:: Task directions ::
Every entry below must appear again, exactly as written.

=====

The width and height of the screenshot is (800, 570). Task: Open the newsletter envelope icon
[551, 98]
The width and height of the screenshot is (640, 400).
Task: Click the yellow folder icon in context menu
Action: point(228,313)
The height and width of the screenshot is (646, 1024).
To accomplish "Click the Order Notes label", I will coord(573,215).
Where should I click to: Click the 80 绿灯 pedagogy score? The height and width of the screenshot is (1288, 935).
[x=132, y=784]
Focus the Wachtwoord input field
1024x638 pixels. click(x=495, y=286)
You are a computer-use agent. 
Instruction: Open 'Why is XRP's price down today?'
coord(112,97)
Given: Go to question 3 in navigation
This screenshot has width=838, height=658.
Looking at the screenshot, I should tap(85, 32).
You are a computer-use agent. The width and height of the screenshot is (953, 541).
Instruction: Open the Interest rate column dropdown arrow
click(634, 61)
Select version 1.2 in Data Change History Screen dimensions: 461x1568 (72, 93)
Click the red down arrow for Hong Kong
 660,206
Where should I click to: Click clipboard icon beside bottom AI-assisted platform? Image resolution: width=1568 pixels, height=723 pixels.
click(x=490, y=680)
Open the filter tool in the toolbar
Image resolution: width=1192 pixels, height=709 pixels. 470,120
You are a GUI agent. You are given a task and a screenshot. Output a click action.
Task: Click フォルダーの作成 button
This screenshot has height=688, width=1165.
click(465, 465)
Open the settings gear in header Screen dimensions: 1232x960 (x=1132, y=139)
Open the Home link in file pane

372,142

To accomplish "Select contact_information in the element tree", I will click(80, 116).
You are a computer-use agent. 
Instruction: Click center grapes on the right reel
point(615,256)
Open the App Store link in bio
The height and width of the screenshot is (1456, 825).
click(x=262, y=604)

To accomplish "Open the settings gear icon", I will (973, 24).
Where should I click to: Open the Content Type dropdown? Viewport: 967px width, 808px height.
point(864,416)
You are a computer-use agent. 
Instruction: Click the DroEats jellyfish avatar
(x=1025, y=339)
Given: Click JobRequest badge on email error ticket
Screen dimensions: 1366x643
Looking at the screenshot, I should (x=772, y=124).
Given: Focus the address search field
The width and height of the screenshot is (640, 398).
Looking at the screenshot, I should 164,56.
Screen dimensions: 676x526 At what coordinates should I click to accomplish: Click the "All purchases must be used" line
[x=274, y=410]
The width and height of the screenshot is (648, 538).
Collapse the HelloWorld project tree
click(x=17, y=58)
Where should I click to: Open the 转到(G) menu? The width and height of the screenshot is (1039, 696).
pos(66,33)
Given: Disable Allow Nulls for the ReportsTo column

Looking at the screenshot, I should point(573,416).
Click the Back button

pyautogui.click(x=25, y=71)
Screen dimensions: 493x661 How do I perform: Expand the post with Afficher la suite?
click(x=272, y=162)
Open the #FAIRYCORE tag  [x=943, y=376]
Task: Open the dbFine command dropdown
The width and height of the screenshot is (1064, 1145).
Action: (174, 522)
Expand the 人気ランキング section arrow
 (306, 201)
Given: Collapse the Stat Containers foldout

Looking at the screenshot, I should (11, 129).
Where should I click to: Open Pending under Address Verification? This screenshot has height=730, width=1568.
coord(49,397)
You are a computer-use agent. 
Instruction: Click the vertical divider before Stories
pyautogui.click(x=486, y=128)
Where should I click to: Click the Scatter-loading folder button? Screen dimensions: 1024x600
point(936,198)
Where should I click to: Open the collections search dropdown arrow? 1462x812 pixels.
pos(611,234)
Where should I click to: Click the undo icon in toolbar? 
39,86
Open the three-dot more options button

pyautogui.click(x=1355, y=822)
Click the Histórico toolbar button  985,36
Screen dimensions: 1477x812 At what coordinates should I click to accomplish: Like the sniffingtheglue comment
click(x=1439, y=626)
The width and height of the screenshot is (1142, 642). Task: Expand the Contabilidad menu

=====

:: Reply ::
The width and height of the screenshot is (800, 570). Task: Open the newsletter envelope icon
[551, 98]
The width and height of the screenshot is (640, 400).
Task: Click the yellow folder icon in context menu
Action: point(228,313)
The height and width of the screenshot is (646, 1024).
To accomplish "Click the Order Notes label", I will coord(573,215).
Where should I click to: Click the 80 绿灯 pedagogy score? The height and width of the screenshot is (1288, 935).
[x=132, y=784]
Focus the Wachtwoord input field
1024x638 pixels. click(x=495, y=286)
You are a computer-use agent. 
Instruction: Open 'Why is XRP's price down today?'
coord(112,97)
Given: Go to question 3 in navigation
This screenshot has width=838, height=658.
Looking at the screenshot, I should tap(85, 32).
You are a computer-use agent. The width and height of the screenshot is (953, 541).
Instruction: Open the Interest rate column dropdown arrow
click(634, 61)
Select version 1.2 in Data Change History Screen dimensions: 461x1568 (72, 93)
Click the red down arrow for Hong Kong
 660,206
Where should I click to: Click clipboard icon beside bottom AI-assisted platform? Image resolution: width=1568 pixels, height=723 pixels.
click(x=490, y=680)
Open the filter tool in the toolbar
Image resolution: width=1192 pixels, height=709 pixels. 470,120
You are a GUI agent. You are given a task and a screenshot. Output a click action.
Task: Click フォルダーの作成 button
This screenshot has height=688, width=1165.
click(465, 465)
Open the settings gear in header Screen dimensions: 1232x960 (x=1132, y=139)
Open the Home link in file pane

372,142

To accomplish "Select contact_information in the element tree", I will click(80, 116).
You are a computer-use agent. 
Instruction: Click center grapes on the right reel
point(615,256)
Open the App Store link in bio
The height and width of the screenshot is (1456, 825).
click(x=262, y=604)

To accomplish "Open the settings gear icon", I will (973, 24).
Where should I click to: Open the Content Type dropdown? Viewport: 967px width, 808px height.
point(864,416)
You are a computer-use agent. 
Instruction: Click the DroEats jellyfish avatar
(x=1025, y=339)
Given: Click JobRequest badge on email error ticket
Screen dimensions: 1366x643
Looking at the screenshot, I should (x=772, y=124).
Given: Focus the address search field
The width and height of the screenshot is (640, 398).
Looking at the screenshot, I should 164,56.
Screen dimensions: 676x526 At what coordinates should I click to accomplish: Click the "All purchases must be used" line
[x=274, y=410]
The width and height of the screenshot is (648, 538).
Collapse the HelloWorld project tree
click(x=17, y=58)
Where should I click to: Open the 转到(G) menu? The width and height of the screenshot is (1039, 696).
pos(66,33)
Given: Disable Allow Nulls for the ReportsTo column

Looking at the screenshot, I should point(573,416).
Click the Back button

pyautogui.click(x=25, y=71)
Screen dimensions: 493x661 How do I perform: Expand the post with Afficher la suite?
click(x=272, y=162)
Open the #FAIRYCORE tag  [x=943, y=376]
Task: Open the dbFine command dropdown
The width and height of the screenshot is (1064, 1145).
Action: (174, 522)
Expand the 人気ランキング section arrow
 (306, 201)
Given: Collapse the Stat Containers foldout

Looking at the screenshot, I should (11, 129).
Where should I click to: Open Pending under Address Verification? This screenshot has height=730, width=1568.
coord(49,397)
You are a computer-use agent. 
Instruction: Click the vertical divider before Stories
pyautogui.click(x=486, y=128)
Where should I click to: Click the Scatter-loading folder button? Screen dimensions: 1024x600
point(936,198)
Where should I click to: Open the collections search dropdown arrow? 1462x812 pixels.
pos(611,234)
Where should I click to: Click the undo icon in toolbar? 
39,86
Open the three-dot more options button

pyautogui.click(x=1355, y=822)
Click the Histórico toolbar button  985,36
Screen dimensions: 1477x812 At what coordinates should I click to accomplish: Like the sniffingtheglue comment
click(x=1439, y=626)
The width and height of the screenshot is (1142, 642). Task: Expand the Contabilidad menu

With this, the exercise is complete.